In February I've been writing a series of posts about the permaculture principle, Catch and Store Energy.  One of the places that this principle can be applied is within the home.  In most homes, the largest use of energy is in either heating or cooling the house to a comfortable temperature.  This can be achieved for free by considering the orientation of the house and the building materials, which is a technique called passive solar design.  This is most easily applied before the house is built, but there are also many options for retrofitting passive design techniques to existing buildings.

our secondhand house
To understand how passive solar design works, it is important to first consider how heat is lost or gained in a building.  Heat transfer occurs through three mechanisms:
  • conduction - the transfer of heat from substances in direct contact with each other
  • convection - the movement of hot gases or liquids due to density
  • and radiation - the transfer of heat energy by electromagnetic wave motion (this is the hardest one to explain, the best example is heat from the sun, which reaches us without contact with any substance or through gas or liquid movement)
How can we use these principles to keep a house cool or warm?
Depending on your climate, one of these aspects may be more of a priority than another.  For example, in a very cold climate, the priority is heating the house.  In a hot dry desert climate, the priority is keeping the house cool during the day.  If you have a weird climate like mine, in which we have frost in winter and over 35degC in summer, you just have to pick your priority.  In our case, we have lots of wood to burn to heat the house, so setting up the house to be cool is more important.

The main way to use conduction to your advantage is through insulation in roofs, walls and even underfloor.  This prevents heat being transferred out of the house when the house is warmer than the atmosphere, and from being transferred into the house on a hot day.  The only problem is that if the house does heat up during the day, it will slow heat loss overnight.  

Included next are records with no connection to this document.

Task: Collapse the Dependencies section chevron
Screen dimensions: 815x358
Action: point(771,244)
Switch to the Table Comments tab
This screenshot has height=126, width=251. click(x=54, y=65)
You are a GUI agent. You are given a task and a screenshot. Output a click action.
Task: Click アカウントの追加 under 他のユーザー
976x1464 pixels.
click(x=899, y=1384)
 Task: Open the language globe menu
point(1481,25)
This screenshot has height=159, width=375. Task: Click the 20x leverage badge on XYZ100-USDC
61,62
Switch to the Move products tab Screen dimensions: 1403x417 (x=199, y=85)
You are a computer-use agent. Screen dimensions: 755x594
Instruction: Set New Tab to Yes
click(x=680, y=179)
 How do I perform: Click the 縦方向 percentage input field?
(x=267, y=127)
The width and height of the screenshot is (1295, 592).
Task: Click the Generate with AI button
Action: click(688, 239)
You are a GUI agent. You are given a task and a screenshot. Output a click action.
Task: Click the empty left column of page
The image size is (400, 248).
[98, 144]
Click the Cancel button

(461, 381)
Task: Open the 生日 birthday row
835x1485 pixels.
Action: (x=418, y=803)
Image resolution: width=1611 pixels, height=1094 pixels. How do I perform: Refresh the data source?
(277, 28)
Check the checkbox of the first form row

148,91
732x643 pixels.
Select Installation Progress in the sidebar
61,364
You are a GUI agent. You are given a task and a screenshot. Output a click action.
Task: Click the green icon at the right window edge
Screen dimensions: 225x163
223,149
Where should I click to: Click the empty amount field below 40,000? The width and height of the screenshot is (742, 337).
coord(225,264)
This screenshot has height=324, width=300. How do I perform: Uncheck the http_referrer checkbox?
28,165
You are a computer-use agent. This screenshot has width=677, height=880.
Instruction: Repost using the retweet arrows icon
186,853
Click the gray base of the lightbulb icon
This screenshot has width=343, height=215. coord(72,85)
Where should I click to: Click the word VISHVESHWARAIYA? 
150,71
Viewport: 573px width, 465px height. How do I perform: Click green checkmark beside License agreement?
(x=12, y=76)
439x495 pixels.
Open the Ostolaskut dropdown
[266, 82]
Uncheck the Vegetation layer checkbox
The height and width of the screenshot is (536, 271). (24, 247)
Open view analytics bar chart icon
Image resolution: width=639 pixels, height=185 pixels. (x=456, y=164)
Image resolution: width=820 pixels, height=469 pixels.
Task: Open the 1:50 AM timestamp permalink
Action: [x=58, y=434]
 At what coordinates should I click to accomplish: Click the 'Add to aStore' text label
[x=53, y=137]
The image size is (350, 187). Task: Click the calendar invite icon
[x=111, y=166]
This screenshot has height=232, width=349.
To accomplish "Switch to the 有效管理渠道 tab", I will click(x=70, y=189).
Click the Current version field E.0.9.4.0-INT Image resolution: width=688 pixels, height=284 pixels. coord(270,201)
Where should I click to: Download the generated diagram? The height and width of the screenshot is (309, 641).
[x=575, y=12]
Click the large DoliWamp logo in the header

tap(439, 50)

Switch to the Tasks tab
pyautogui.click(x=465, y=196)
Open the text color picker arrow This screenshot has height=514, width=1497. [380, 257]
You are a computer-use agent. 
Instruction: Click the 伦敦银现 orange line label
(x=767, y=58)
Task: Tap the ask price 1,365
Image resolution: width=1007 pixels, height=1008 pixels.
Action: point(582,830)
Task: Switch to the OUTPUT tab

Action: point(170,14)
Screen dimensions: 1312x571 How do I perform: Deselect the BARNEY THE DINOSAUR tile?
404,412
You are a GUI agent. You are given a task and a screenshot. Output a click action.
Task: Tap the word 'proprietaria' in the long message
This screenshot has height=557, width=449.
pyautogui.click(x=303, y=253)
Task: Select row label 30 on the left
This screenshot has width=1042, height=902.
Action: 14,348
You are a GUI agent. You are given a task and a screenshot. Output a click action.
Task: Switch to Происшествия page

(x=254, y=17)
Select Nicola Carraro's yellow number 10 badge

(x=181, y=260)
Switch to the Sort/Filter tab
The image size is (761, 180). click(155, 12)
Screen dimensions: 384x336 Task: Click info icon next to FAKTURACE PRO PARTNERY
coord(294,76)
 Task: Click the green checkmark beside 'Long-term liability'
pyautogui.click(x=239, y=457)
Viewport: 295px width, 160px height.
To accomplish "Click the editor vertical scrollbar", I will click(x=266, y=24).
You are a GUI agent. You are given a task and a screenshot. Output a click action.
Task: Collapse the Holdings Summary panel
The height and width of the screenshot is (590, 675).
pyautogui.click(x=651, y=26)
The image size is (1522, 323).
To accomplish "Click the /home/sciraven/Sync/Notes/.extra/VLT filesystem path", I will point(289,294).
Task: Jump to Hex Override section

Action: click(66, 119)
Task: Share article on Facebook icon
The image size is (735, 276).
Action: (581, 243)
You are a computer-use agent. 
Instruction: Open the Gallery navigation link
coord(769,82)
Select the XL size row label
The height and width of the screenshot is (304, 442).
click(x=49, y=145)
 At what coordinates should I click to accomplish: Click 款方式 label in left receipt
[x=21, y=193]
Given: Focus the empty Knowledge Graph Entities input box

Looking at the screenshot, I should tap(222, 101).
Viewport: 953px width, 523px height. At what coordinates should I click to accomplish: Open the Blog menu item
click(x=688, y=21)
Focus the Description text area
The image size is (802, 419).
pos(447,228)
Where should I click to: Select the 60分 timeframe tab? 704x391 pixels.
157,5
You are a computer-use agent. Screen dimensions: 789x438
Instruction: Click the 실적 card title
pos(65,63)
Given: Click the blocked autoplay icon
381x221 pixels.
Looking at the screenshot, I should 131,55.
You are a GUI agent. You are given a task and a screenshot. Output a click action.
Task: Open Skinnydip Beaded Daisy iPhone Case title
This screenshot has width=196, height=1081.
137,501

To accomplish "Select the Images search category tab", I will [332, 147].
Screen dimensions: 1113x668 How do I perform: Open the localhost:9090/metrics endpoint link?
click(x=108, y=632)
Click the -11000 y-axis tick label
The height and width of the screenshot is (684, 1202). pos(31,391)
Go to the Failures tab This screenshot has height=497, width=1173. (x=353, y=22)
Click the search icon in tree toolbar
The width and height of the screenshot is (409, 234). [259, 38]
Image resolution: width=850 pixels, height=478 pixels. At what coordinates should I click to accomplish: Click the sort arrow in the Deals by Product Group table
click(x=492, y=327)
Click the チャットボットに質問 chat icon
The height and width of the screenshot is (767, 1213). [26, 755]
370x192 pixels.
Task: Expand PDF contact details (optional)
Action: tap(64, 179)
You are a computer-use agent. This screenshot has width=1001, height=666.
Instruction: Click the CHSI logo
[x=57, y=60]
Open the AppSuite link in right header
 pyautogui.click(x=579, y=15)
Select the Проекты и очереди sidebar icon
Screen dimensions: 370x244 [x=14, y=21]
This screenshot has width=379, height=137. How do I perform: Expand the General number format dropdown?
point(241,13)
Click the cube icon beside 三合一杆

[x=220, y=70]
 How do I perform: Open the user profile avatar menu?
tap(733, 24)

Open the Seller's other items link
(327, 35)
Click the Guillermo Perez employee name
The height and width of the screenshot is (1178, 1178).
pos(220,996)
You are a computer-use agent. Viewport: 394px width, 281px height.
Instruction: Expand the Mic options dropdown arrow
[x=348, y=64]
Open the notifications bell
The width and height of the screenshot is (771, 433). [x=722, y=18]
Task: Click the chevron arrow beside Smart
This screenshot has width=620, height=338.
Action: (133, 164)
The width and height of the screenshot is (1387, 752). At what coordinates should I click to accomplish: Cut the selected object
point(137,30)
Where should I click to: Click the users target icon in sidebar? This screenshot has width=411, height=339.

Convection can help to cool the house in the form of drafts, which are of course unwelcome when you want the house to be warm.  In summer, this means opening lots of windows and creating cross-breezes through the house.  The main recommendation is to open windows low on the shady side of the house and high on the sunny side, air will rise as it heats and exit through the top window, while fresh air is sucked into the house through the low window.  In winter you need to prevent drafts and cold convection currents.  Drafts around doors and windows can be blocked using cute "draft snakes" (a clever one here too).  And the convection current around a window, which sucks warm air over the cold window pan, can be blocked using pelmets and floor length curtains.  Heat from wood stoves and heaters is transferred by convection (unless you are standing in front of the fire, and then its radiation).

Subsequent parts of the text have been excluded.